El paro sube en enero en Petrer con 81 desempleados más
La cifra total de parados en la comarca del Medio Vinalopó es de 21.998 personas, 773 más que en diciembre de 2018
Maite Román Cano / El
paro ha subido en nuestra población en enero con 81 desempleados más
respecto al mes de diciembre de 2018 según los datos publicados por
los servicios públicos de empleo (SERVEF) y facilitados a UGT
Muntanya-Vinalopó-Vega Baja
en la zona del Medio Alto Vinalopó.
Además también consta que
enero finalizó con un total de parados en la comarca de 21.998
personas, una cifra que supone un aumento de 773 personas. En otros
municipios de la comarca también ha
aumentado como por ejemplo en Novelda con 249 más, situándose la
tasa de desempleo en 2.435, Aspe donde la tasa del paro ha subido en
145 persona y situándose en 2.169 o en Monforte del Cid donde el
desempleo ha aumentado en 123 personas con una tasa de 3.285.
Estos
datos siguen demostrando que el paro es muy estacional en nuestra
comarca. Por tanto, para
UGT estos datos siguen demostrando que la contratación está teñida
de temporalidad y parcialidad involuntaria. Las políticas de empleo
deben atender a varios puntos: dar prioridad a reforzar la protección
por desempleo, mejorando las prestaciones, contributivas y
asistenciales.
UGT insiste en que se deben ponerse en marcha ya
recursos adicionales para la protección de desempleados de larga
duración, así como es necesario llevar a cabo medidas de creación
de empleo para mejorar la empleabilidad y lograr la inserción
permanente de los desempleados, especialmente de los colectivos con
mayores dificultades de acceso al empleo.
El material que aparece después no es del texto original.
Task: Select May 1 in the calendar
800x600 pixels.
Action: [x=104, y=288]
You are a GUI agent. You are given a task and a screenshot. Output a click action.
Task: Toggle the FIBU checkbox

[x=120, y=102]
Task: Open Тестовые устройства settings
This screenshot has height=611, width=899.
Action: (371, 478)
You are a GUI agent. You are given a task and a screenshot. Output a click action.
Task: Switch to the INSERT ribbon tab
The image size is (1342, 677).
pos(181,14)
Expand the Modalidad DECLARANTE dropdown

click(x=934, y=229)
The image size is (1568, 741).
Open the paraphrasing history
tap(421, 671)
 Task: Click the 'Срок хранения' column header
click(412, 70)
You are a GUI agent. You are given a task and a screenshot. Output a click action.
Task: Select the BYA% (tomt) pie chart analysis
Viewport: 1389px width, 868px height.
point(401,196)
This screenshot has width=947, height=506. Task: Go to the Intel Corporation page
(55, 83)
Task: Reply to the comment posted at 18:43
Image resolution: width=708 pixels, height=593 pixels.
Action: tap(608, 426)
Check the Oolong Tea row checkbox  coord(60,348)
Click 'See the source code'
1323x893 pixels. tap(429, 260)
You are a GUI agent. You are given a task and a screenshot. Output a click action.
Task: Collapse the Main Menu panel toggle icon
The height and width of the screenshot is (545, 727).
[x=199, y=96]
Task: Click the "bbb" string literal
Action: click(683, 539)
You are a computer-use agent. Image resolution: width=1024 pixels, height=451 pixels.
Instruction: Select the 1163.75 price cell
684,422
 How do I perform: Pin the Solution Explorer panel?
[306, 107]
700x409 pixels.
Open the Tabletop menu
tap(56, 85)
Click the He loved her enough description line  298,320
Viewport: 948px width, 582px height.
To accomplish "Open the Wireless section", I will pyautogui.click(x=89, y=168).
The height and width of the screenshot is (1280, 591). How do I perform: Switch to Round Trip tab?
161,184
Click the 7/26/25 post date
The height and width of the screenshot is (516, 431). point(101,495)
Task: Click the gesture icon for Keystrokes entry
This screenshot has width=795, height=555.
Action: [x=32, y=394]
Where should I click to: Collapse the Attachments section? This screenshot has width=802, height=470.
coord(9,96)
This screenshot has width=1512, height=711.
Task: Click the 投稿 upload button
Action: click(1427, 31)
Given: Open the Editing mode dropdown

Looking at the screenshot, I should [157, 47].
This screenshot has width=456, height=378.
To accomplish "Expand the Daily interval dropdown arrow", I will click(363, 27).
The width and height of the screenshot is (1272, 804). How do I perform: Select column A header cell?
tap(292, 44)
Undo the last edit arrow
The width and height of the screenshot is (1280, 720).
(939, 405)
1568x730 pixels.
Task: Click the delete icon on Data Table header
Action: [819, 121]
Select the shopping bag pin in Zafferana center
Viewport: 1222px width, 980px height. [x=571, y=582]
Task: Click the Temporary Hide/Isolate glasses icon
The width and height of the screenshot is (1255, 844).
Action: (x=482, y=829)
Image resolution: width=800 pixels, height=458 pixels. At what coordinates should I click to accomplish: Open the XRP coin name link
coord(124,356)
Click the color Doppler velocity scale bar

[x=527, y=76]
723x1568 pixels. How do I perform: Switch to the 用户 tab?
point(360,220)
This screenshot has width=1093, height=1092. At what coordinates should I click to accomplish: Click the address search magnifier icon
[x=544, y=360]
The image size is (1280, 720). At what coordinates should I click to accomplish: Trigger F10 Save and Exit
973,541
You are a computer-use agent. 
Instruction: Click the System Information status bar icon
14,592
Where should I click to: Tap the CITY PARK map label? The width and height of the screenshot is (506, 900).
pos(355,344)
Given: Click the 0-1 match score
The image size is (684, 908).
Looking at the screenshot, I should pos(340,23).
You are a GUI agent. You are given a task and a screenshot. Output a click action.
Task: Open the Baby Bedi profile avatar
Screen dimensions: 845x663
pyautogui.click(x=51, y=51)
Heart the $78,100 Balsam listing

El inicio del año muestra
una tendencia que se repite anualmente: la finalización de la
campaña navideña y, como consecuencia, un aumento del paro junto a
una reducción de la afiliación a la Seguridad Social.
Todos ellos
son indicadores del carácter estacional que tiene buena parte del
empleo generado en el país.
En
definitiva, desde UGT planteamos la necesidad un giro a las políticas
económicas y sociales. Más empleo de calidad, combatiendo el paro
de larga duración y la precariedad laboral, deben ser objetivos
prioritarios de las políticas de empleo. Son factores necesarios
para lograr un crecimiento sostenible y una mejora de la
competitividad y del bienestar de la población.